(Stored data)
• • • • •
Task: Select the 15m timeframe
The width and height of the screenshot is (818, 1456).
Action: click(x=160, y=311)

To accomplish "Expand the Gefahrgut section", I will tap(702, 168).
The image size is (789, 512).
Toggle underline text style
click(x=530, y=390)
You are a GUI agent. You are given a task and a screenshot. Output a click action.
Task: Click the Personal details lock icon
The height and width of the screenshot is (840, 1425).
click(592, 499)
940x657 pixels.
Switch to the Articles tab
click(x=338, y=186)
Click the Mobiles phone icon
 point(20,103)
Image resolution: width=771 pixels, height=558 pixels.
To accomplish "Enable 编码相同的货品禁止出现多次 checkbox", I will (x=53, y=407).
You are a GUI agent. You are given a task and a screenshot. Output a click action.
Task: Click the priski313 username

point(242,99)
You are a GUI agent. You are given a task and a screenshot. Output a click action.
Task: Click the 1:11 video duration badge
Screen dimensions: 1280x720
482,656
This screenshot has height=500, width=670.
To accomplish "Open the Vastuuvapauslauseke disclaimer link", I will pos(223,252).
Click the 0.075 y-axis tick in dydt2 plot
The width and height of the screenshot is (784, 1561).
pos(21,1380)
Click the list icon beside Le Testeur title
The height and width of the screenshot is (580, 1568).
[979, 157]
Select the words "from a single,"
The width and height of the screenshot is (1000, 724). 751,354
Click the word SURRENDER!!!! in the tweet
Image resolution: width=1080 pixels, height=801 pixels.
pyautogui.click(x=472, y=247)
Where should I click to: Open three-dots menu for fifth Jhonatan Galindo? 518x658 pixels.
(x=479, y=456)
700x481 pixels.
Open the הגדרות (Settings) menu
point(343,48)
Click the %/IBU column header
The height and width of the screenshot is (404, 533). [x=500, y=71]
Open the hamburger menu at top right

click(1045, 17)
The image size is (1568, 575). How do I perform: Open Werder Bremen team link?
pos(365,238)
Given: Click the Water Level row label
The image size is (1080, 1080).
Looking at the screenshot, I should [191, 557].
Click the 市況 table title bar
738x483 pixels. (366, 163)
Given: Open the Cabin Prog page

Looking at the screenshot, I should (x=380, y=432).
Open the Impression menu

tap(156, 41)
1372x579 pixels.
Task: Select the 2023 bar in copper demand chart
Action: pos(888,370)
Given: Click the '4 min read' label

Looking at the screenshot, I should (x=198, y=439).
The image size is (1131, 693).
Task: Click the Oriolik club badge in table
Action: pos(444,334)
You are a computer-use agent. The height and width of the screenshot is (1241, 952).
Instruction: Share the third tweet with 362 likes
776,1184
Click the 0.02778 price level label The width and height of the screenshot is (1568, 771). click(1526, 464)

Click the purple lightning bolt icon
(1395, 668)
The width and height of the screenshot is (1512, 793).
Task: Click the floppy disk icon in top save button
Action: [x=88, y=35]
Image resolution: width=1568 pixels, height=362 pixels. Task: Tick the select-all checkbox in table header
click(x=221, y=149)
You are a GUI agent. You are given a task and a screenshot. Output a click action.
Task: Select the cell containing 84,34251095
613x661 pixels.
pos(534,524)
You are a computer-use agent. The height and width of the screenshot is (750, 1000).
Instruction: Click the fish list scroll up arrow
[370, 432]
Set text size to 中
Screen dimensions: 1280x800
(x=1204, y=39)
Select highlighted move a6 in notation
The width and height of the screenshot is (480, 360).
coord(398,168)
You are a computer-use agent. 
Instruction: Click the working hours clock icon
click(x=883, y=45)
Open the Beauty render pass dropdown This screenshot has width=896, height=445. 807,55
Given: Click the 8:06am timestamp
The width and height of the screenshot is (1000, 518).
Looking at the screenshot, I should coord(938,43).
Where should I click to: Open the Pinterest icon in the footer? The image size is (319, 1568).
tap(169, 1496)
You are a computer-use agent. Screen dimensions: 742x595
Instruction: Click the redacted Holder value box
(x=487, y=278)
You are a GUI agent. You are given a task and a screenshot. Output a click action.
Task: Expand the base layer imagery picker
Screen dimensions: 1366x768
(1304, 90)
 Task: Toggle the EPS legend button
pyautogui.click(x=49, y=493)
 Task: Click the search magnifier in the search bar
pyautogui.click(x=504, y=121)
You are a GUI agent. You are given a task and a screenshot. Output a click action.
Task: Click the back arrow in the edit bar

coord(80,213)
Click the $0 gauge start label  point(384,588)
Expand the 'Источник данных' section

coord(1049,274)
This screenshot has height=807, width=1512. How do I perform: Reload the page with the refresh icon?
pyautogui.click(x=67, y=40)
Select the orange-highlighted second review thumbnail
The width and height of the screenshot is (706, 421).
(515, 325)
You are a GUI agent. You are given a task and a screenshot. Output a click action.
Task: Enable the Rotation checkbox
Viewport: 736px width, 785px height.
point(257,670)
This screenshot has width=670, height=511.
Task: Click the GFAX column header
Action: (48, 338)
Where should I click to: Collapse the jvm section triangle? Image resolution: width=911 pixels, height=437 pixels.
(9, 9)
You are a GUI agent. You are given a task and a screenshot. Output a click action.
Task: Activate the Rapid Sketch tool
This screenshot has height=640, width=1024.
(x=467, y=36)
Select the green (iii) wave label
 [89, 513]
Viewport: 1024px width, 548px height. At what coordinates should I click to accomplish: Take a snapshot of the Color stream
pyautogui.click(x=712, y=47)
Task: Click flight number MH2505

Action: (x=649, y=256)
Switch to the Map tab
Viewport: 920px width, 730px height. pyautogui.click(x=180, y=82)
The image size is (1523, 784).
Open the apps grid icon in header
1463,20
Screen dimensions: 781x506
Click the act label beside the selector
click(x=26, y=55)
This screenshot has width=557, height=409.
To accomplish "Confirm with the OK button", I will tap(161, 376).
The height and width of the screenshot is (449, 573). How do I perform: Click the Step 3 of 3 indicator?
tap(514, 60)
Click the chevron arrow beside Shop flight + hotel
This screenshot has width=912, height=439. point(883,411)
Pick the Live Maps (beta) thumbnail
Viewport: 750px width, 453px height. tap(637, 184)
• • • • •
== Assignment ==
The line containing "Click the chevron" and all lines after it, through the last line of the data, should be retyped exactly.

== Answer ==
Click the chevron arrow beside Shop flight + hotel
This screenshot has width=912, height=439. point(883,411)
Pick the Live Maps (beta) thumbnail
Viewport: 750px width, 453px height. tap(637, 184)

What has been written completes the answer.